TEXT BLOCK:
-------------------------

Political parties in the post-Soviet states of the South Caucasus have been very different types of institutions from their counterparts in western democracies. In Armenia ‘no party fulfills the fundamental roles of aggregating the public's interest, offering policy alternatives, or organizing meaningful debate over public concerns’. According to a former country director of the National Democratic Institute in Azerbaijan, a U.S. organization that trains parties in many countries, parties in Azerbaijan ‘are a disaster. That assessment includes the ruling party, the opposition parties and the ones created on behalf of the government to placate the West.’ In Georgia, parties have been viewed as ‘fundamentally different sorts of organizations from their western counterparts’. Evidently then, the study of party politics in the South Caucasus is challenging and demands an unconventional approach.

The two key outcomes that distinguish party politics in the South Caucasus from party politics in western democracies, since 1991, are the impact of authoritarian practices and a great degree of volatility. The impact of authoritarian practices has been manifest in the creation of political parties, mainly by regime actors, that have distorted the electoral playing field. Volatility in party politics in the South Caucasus has been reflected in a continuously changing supply of parties – in Georgia more so, in Azerbaijan less so – as well as in shifting electoral coalitions and volatility within parties, and is fed by the inherent weakness of most party organizations.

-------------------------

EXTRACTED MATERIAL:
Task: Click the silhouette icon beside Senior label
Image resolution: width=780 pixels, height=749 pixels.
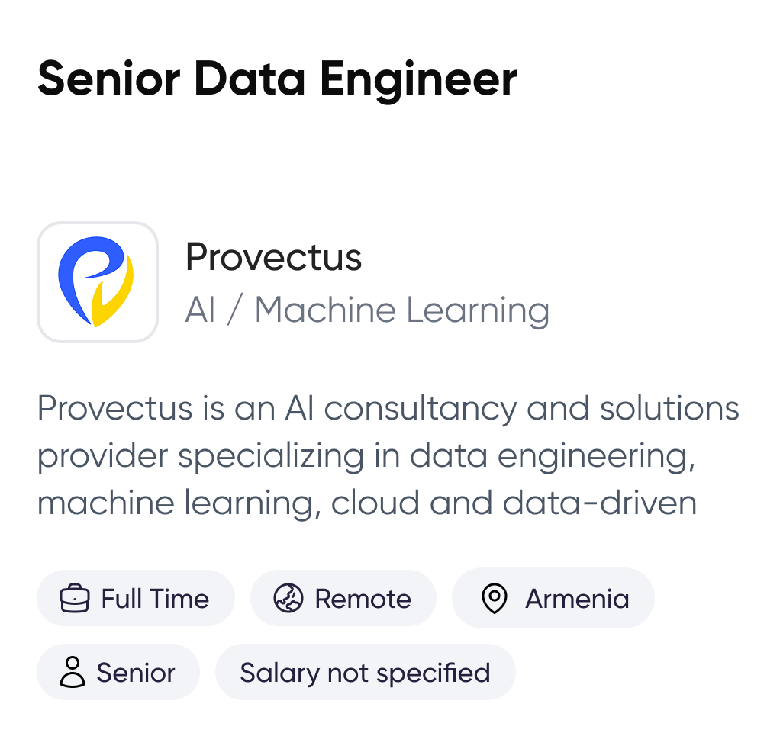Action: tap(73, 672)
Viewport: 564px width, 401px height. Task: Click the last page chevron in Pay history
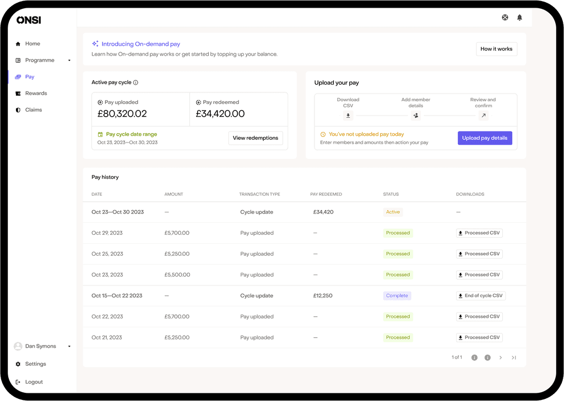tap(514, 357)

-------------------------

SHORT TASK A: Reproduce the passage on South Caucasus party politics between "The two key" and "most party organizations.", inclusive, swapping "authoritarian practices" for "autocratic practices".
SHORT TASK B: How does the passage on South Caucasus party politics describe the National Democratic Institute?

CORRECT OUTPUT A:
The two key outcomes that distinguish party politics in the South Caucasus from party politics in western democracies, since 1991, are the impact of autocratic practices and a great degree of volatility. The impact of autocratic practices has been manifest in the creation of political parties, mainly by regime actors, that have distorted the electoral playing field. Volatility in party politics in the South Caucasus has been reflected in a continuously changing supply of parties – in Georgia more so, in Azerbaijan less so – as well as in shifting electoral coalitions and volatility within parties, and is fed by the inherent weakness of most party organizations.

CORRECT OUTPUT B: It is a U.S. organization that trains parties in many countries.